Sunspark

ElfQuest Fanfic

By Maracae Grizzley

Leaf was booooaaaaaaard.

He had barely a hand and one of turns and he was not so skilled as his mother for finding his own entertainment. At least, the entertainment he found was not always the entertainment she would have liked for him to find.

This particular day he had driven his mother past distraction and she had banished him from the den lest he ruin yet another set of leathers that she was stitching into clothes for the tribe. This was after he had spilled her bowl of decorative seeds. And the bowls of powdered colors.

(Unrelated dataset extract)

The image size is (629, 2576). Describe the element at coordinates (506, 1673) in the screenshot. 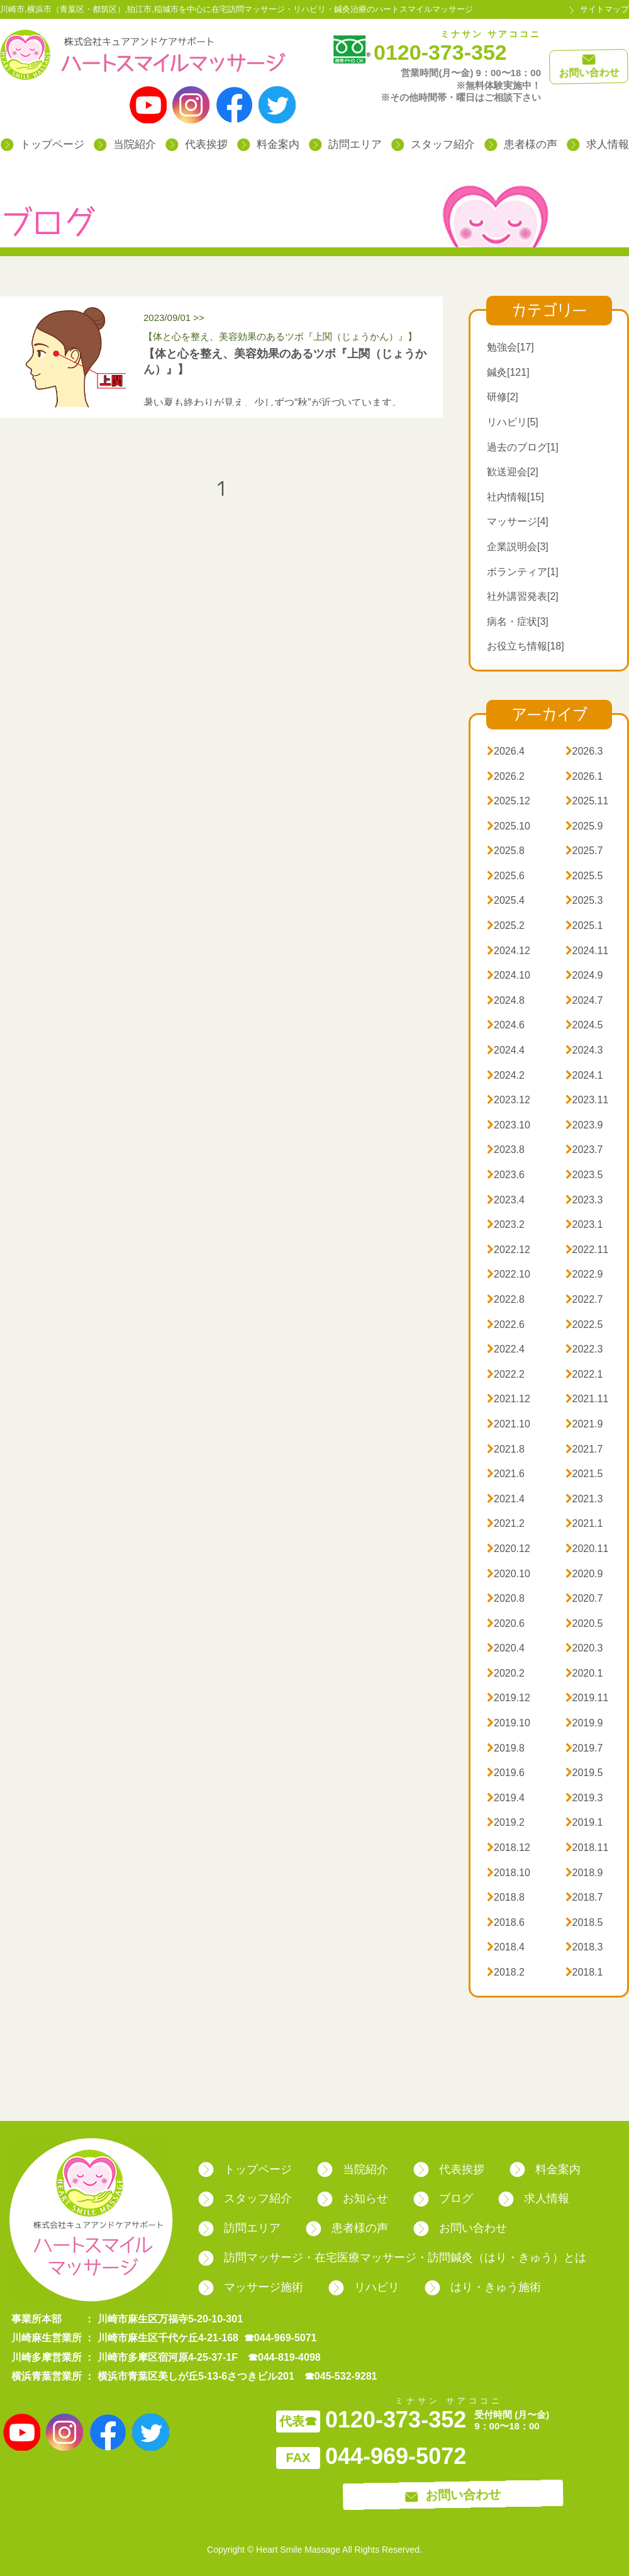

He kicked absently at a rock at the base of the Mother Tree and watched it roll over to where one of the hunters sat sharpening her spear. He frowned in sudden curiosity. The hunter was one he had seen each and every day of his short life. He walked over to her with the innocent assurance of cublinghood.

She looked up at him from her task, tilting her head slightly, to meet his grey-blue eyes with her brown ones. The cub had bright red-gold hair, like the leaves in the fading of the turn. The huntress' hair was plain brown, like tree bark. Her clothes, though, were in all shades of yellow and gold. Her face didn't mirror the brightness of her leathers.

"Why don't you smile?" the cub asked bluntly. Other adults smiled when he asked blunt questions, without preamble. The huntress did not. She also didn't answer. "Don't you know how to smile?"

She sighed. "I know how, cubling. I do not feel like it."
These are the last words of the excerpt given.